Wednesday, April 05, 2006
Apple-Intel Link and Boot camp: Choosing the OS on a Mac
Lots of eyebrows were raised when Apple announced in June 2005 that it will use Intel chips. Today (April 5, 2006) Apple announced Boot Camp (which caught a lot of Apple Watchers off guard):
CUPERTINO, California—April 5, 2006—Apple® today introduced Boot Camp, public beta software that enables Intel-based Macs to run Windows XP. Available as a download beginning today, Boot Camp allows users with a Microsoft Windows XP installation disc to install Windows XP on an Intel-based Mac®, and once installation is complete, users can restart their computer to run either Mac OS® X or Windows XP. Boot Camp will be a feature in “Leopard,” Apple’s next major release of Mac OS X, that will be previewed at Apple’s Worldwide Developer Conference in August.Shaw Wu, an analyst commented that this could be major game changer:
“Apple has no desire or plan to sell or support Windows, but many customers have expressed their interest to run Windows on Apple’s superior hardware now that we use Intel processors,” said Philip Schiller, Apple’s senior vice president of Worldwide Product Marketing. “We think Boot Camp makes the Mac even more appealing to Windows users considering making the switch.”
We believe this is a big deal and potentially could be a significant game changer," Wu worte. The analyst said a key reason why Apple has not gotten more "switchers" is likely due to a lack of strong Windows compatibility, but now with Intel processors and chipsets, they are able to offer full compatibility with Windows XP on Mac.
"Additionally, with support for both EFI and BIOS for booting, Microsoft Vista will also be supported on a Mac," Wu added. "We view this as an incremental negative for HP, DELL and other PC makers as Apple will be able to garner additional PC market share."
What I found interestign was: (1) Apple has no desire ..to sell or support Windows.. (2) this boot camp feature will be incorporated into the next release. So, Apple is serious about making its hardware accessible for those running Windows.
As Walt Mossberg of the Wall Street Journal remarked on his column:
You can't run both operating systems at the same time. Switching between the two requires you to restart the Mac; the operating system you're not using is shut down. That makes switching a little slow, but it also means that each operating system runs like a separate computer, with full control of the hardware. This allows Windows to run at full speed and protects your Mac files from the effects of Windows viruses.First Apple made itunes work on Mac and PC. Then, it switched to Intel chips. and Now, it offers Boot Camp and lets the consumer choose which OS to run. Macbookpro may become attractive for many users, I think--especially those that never considered giving up their Windows operating system. Well.. as long as viruses do not multiply or worm their way from the Windows to the OSX partition!

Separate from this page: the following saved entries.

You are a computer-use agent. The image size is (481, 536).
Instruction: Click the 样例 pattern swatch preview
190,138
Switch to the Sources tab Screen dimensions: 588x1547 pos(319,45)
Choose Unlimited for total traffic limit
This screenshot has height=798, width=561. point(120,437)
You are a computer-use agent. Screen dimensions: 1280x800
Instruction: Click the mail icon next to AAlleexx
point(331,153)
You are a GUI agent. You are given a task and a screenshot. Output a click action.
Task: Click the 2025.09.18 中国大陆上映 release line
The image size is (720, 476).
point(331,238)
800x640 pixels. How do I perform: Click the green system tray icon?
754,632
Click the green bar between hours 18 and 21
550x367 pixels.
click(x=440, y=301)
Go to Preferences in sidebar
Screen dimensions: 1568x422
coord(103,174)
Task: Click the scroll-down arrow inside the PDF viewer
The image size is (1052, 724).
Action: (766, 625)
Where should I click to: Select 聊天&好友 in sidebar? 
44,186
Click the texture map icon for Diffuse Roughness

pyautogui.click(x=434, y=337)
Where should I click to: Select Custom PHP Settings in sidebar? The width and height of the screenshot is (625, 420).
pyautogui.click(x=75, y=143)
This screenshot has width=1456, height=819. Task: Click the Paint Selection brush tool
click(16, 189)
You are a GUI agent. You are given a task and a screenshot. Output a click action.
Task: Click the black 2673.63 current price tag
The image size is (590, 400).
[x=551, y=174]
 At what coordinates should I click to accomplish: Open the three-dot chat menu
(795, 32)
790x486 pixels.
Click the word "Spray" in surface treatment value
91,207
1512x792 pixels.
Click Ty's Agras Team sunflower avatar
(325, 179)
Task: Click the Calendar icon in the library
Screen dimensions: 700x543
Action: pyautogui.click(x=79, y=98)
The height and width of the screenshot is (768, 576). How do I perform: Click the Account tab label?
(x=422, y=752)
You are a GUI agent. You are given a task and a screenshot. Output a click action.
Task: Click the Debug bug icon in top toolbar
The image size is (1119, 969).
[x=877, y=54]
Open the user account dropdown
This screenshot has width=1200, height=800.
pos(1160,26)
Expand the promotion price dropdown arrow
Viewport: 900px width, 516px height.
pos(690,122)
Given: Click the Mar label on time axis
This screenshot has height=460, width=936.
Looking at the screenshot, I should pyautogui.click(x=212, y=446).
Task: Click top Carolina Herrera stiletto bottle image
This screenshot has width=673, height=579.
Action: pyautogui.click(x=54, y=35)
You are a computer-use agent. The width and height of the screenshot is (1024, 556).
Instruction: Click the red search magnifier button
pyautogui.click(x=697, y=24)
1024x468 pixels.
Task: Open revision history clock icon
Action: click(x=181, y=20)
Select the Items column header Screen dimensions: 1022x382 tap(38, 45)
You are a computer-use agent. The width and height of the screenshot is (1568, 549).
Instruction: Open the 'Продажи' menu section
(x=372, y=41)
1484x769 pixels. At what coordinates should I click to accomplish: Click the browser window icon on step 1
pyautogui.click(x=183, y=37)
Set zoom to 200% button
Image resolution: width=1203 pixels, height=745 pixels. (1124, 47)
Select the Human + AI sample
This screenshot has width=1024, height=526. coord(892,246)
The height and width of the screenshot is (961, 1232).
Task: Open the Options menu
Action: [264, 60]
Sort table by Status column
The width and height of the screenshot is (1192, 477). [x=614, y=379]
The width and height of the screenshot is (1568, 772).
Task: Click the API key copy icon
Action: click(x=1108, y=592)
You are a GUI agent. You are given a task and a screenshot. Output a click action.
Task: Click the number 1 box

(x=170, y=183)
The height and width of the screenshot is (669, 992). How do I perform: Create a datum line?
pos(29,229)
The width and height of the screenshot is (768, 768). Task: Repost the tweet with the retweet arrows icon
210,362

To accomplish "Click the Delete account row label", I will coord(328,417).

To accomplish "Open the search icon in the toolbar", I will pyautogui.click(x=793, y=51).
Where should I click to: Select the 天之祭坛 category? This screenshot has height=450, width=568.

With Boot Camp, you could choose to run a Mac solely as a Windows machine, with good results. But Apple doesn't expect many people to do this. Instead, it assumes Boot Camp users will still use the Mac operating system and Mac software 90% of the time, switching into Windows mode only to run a few Windows programs. Some customers may never use Windows on their Macs, and just see Boot Camp as a sort of insurance policy that allows them to switch to the Mac without fear that they'd lose future access to Windows programs.
Apple shares surged about 10% on this news.
The big question is: Will Bob Scoble of Microsoft buy a Macbookpro?
The bigger question is: Will Apple let third-party hardware vendors such as Dell, HP, Sony to offer both Windows and OSX or will it keep that closed?